Most of the assistant commissioners, realizing that Freedmen would not receive fair trials in the civil courts, tried to handle black cases in their own Bureau courts. Southern White Democrats objected that this was unconstitutional. In Alabama, the Bureau commissioned state and county judges as Bureau agents. They were to try cases involving blacks with no distinctions on racial grounds. If a judge refused, the Freedmen's Bureau could institute martial law in his district. All but three judges accepted their unwanted commissions, and the governor urged compliance.

Perhaps the most difficult region reported by the Freedmen's Bureau was Louisiana's Caddo and Bossier parishes in the northwest part of the state. It had not suffered wartime devastation or Union occupation, but White hostility was high against the black majority population. Well-meaning Bureau agents were understaffed and weakly supported by federal troops, and found their investigations blocked and authority undermined at every turn by recalcitrant plantation owners. Murders of freedmen were common, and White suspects in these cases were not prosecuted. Bureau agents did negotiate labor contracts, build schools and hospitals, and aid Freedmen, but they struggled against the violence of the oppressive environment.

In addition to internal parish problems, this area was reportedly invaded by insurgents from Arkansas, described as Desperadoes by the Bureau agent in 1868. In September 1868, for example, Whites arrested and convicted 21 black people accused of planning an insurrection in Bossier Parish. Henry Jones, accused of being the leader of the purported insurrection, was shot and left to burn by Whites, but he survived, badly hurt. Other Freedmen were killed or driven from their land by Arkansas Desperadoes. Whites were anxious about their power as blacks were to receive the franchise, and tensions were rising over land use. In early October, blacks arrested two Whites from Arkansas "accused of being part of a mob ... that killed several Negroes." The agent reported 14 blacks had been killed in this incident, then said that another eight to ten had been killed by the same Desperadoes. Blacks were reported to have killed the two White men in the altercation. The Whites' Arkansas friends and local Whites went on a rampage against blacks in the area, resulting in more than 150 blacks being killed.

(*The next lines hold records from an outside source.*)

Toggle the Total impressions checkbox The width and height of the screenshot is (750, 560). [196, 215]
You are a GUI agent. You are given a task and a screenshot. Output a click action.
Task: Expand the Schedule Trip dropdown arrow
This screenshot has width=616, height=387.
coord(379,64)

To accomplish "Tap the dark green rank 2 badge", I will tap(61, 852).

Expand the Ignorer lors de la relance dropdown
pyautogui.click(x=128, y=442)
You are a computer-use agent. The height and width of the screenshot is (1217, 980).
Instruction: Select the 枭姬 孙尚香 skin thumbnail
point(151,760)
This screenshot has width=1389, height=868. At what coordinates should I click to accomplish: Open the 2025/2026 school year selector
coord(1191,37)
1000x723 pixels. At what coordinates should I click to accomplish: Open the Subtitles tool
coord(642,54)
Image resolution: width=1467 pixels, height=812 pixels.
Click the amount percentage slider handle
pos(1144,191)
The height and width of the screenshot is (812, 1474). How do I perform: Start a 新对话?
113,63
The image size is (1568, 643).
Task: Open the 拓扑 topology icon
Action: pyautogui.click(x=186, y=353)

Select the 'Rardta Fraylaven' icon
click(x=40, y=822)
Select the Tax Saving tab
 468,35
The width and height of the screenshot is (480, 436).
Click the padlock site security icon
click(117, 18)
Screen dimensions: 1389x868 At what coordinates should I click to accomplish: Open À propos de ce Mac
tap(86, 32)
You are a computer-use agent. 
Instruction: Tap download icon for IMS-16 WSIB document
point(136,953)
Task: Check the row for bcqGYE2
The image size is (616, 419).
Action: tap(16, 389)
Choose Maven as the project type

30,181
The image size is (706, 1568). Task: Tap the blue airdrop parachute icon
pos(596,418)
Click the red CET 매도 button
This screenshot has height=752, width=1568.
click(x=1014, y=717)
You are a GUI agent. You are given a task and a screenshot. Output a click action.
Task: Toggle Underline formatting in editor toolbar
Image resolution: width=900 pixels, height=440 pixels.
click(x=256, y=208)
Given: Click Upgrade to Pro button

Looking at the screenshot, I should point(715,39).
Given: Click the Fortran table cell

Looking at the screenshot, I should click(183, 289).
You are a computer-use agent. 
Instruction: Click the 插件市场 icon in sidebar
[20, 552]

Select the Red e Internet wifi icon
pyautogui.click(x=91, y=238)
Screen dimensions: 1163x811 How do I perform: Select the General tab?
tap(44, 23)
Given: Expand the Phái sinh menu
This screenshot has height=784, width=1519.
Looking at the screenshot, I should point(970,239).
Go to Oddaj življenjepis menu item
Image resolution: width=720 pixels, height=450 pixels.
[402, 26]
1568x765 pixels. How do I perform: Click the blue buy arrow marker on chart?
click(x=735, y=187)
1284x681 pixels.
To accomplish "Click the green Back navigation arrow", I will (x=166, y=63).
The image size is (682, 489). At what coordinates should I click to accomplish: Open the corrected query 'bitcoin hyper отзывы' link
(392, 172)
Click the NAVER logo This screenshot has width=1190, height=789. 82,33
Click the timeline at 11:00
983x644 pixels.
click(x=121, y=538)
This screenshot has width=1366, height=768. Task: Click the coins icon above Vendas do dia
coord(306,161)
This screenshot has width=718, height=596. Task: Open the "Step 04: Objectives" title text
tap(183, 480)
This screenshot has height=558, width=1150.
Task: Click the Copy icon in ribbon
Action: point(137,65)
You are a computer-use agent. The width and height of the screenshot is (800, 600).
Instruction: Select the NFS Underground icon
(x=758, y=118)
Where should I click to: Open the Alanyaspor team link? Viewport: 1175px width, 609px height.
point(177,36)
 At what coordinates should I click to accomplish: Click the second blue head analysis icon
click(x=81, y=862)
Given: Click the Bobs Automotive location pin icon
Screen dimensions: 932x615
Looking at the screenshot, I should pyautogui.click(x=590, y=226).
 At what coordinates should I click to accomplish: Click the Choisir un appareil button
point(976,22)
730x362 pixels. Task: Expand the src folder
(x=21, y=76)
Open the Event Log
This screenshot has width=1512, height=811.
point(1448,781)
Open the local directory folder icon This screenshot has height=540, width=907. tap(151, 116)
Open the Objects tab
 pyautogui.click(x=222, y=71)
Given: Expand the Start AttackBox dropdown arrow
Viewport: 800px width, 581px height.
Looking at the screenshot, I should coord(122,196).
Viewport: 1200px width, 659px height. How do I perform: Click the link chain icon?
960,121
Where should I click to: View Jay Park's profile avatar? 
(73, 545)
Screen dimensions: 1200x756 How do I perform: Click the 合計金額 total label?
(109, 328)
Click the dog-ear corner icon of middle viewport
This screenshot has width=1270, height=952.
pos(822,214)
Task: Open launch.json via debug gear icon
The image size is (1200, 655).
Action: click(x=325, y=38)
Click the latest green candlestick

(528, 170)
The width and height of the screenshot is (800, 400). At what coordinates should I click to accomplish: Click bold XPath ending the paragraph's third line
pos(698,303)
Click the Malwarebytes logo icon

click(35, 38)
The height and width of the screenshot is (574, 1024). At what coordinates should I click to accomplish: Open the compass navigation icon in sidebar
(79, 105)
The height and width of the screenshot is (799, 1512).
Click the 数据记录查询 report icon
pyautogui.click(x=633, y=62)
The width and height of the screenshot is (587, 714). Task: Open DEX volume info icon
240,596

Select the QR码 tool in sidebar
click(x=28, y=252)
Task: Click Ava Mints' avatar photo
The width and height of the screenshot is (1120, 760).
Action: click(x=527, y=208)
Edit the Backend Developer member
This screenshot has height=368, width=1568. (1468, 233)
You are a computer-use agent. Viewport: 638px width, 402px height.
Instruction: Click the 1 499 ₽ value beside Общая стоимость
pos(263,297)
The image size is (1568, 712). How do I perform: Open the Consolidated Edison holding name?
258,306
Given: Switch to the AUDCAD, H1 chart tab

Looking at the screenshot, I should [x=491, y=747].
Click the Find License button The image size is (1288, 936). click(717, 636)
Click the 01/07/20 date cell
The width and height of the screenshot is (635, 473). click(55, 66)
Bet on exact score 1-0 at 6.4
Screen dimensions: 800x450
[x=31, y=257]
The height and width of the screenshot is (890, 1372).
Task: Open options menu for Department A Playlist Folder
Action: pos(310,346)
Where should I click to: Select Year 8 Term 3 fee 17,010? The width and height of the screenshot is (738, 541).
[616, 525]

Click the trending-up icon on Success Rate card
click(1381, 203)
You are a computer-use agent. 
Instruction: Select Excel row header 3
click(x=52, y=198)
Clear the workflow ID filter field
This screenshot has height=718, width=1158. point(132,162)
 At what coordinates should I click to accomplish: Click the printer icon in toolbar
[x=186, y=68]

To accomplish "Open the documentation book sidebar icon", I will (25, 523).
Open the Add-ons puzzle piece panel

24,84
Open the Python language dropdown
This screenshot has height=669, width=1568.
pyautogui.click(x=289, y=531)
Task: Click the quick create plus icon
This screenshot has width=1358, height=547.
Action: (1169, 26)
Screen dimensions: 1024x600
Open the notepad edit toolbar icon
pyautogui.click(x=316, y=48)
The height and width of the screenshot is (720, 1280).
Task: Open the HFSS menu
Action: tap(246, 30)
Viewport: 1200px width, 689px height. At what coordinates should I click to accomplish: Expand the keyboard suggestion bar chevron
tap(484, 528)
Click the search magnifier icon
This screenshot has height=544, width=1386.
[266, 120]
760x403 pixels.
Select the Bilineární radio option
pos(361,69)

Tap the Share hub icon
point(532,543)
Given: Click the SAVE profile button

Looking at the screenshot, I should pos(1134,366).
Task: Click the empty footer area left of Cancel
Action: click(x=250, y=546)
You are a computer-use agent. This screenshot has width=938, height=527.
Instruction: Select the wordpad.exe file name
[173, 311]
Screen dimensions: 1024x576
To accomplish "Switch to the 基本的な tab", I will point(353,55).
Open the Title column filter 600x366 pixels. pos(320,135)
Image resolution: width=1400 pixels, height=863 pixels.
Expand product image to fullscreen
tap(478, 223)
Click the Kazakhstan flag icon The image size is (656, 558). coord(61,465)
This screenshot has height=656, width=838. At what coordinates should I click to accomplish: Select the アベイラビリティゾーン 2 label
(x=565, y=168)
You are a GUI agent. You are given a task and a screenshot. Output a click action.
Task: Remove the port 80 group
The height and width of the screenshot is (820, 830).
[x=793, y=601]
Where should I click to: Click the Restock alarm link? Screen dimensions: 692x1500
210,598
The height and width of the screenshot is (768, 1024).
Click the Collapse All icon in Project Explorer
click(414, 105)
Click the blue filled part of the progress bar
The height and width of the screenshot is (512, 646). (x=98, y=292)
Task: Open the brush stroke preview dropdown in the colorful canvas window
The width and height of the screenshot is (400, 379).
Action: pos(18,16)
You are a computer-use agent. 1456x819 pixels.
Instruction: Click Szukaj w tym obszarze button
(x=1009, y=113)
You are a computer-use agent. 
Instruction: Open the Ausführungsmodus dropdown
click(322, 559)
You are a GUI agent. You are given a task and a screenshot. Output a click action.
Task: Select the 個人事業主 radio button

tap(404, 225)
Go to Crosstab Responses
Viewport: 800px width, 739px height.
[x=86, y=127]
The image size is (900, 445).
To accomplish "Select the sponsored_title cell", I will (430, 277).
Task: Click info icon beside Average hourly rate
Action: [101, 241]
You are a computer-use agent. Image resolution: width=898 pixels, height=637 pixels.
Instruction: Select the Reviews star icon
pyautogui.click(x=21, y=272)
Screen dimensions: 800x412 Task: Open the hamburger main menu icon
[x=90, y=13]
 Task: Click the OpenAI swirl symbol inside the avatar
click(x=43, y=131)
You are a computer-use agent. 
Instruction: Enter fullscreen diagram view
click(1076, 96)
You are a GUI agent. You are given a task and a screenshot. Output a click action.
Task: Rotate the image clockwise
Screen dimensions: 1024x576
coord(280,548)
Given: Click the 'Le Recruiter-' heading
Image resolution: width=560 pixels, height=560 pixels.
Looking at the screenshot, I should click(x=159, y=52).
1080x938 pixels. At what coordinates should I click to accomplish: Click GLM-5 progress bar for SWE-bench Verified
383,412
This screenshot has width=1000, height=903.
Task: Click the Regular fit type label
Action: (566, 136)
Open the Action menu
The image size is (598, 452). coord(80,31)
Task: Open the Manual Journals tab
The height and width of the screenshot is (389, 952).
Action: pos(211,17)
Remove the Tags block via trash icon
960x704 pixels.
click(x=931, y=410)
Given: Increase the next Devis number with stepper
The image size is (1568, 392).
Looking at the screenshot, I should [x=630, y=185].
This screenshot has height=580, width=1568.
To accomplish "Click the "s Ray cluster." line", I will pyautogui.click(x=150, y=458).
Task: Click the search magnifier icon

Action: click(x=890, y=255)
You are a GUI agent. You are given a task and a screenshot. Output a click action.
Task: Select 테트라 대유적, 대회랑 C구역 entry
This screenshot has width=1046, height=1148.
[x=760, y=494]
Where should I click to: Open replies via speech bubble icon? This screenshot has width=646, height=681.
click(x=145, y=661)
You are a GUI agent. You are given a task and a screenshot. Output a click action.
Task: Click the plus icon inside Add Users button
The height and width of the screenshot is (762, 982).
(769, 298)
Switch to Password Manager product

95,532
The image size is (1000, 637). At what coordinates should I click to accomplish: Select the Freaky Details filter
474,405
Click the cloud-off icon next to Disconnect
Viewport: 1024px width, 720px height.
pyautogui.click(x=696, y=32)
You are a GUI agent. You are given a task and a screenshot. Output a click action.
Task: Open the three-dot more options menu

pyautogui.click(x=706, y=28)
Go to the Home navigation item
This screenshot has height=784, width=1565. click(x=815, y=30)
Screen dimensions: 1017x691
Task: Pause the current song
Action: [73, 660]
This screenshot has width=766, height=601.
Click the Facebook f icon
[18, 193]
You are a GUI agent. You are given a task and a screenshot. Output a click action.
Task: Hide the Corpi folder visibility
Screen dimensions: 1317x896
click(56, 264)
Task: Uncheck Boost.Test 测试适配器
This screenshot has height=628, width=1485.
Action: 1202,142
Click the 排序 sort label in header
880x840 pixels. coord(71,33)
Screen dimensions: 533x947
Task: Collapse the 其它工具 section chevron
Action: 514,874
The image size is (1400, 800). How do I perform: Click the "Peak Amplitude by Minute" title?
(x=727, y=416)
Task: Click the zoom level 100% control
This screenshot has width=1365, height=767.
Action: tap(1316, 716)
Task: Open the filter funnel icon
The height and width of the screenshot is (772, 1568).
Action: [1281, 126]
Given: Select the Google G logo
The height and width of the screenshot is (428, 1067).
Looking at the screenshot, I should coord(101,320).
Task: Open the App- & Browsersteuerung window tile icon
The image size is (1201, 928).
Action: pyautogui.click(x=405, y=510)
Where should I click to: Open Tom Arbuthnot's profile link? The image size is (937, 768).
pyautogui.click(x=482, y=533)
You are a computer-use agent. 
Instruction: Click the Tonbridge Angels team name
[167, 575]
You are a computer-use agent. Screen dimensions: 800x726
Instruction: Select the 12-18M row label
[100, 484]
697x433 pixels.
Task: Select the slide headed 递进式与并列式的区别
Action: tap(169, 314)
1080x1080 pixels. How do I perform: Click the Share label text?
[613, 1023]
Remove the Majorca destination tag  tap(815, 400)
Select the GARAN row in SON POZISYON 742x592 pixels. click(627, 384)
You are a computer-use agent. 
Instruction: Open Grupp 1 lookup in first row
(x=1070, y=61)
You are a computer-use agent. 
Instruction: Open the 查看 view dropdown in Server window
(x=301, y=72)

In March 1872, at the request of President Ulysses S. Grant and the Secretary of the Interior, Columbus Delano, General Howard was asked to temporarily leave his duties as Commissioner of the Bureau to deal with Indian affairs in the west. Upon returning from his assignment in November 1872, General Howard discovered that the Bureau and all of its activities had been officially terminated by Congress, effective as of June. While General Howard was dealing with Indian affairs in the west, the Freedmen's Bureau was steadily losing its support in Congress. President Johnson had opposed the Freedmen's Bureau and his attitude encouraged many people, especially White Southerners, to challenge the Bureau. But insurgents showed that the war had not ended, as armed Whites attacked black Republicans and their sympathizers, including teachers and officeholders. Congress dismantled the Bureau in 1872 due to pressure from White Southerners. The Bureau was unable to change much of the social dynamic as Whites continued to seek supremacy over blacks, frequently with violence.

In his autobiography, General Howard expressed great frustration about Congress having closed down the bureau. He said, "the legislative action, however, was just what I desired, except that I would have preferred to close out my own Bureau and not have another do it for me in an unfriendly manner in my absence." All documents and matters pertaining to the Freedmen's Bureau were transferred from the office of General Howard to the War Department of the United States Congress.

==State programs==

===Alabama===
The Bureau began distributing rations in the summer of 1865. Drought conditions resulted in so much need that the state established its own Office of the Commissioner of the Destitute to provide additional relief. The two agencies coordinated their efforts starting in 1866. The Bureau established depots in eight major cities. Counties were allocated aid in kind each month based on the number of poor reported. The counties were required to provide transportation from the depots for the supplies. The ration was larger in winter and spring, and reduced in seasons when locally grown food was available.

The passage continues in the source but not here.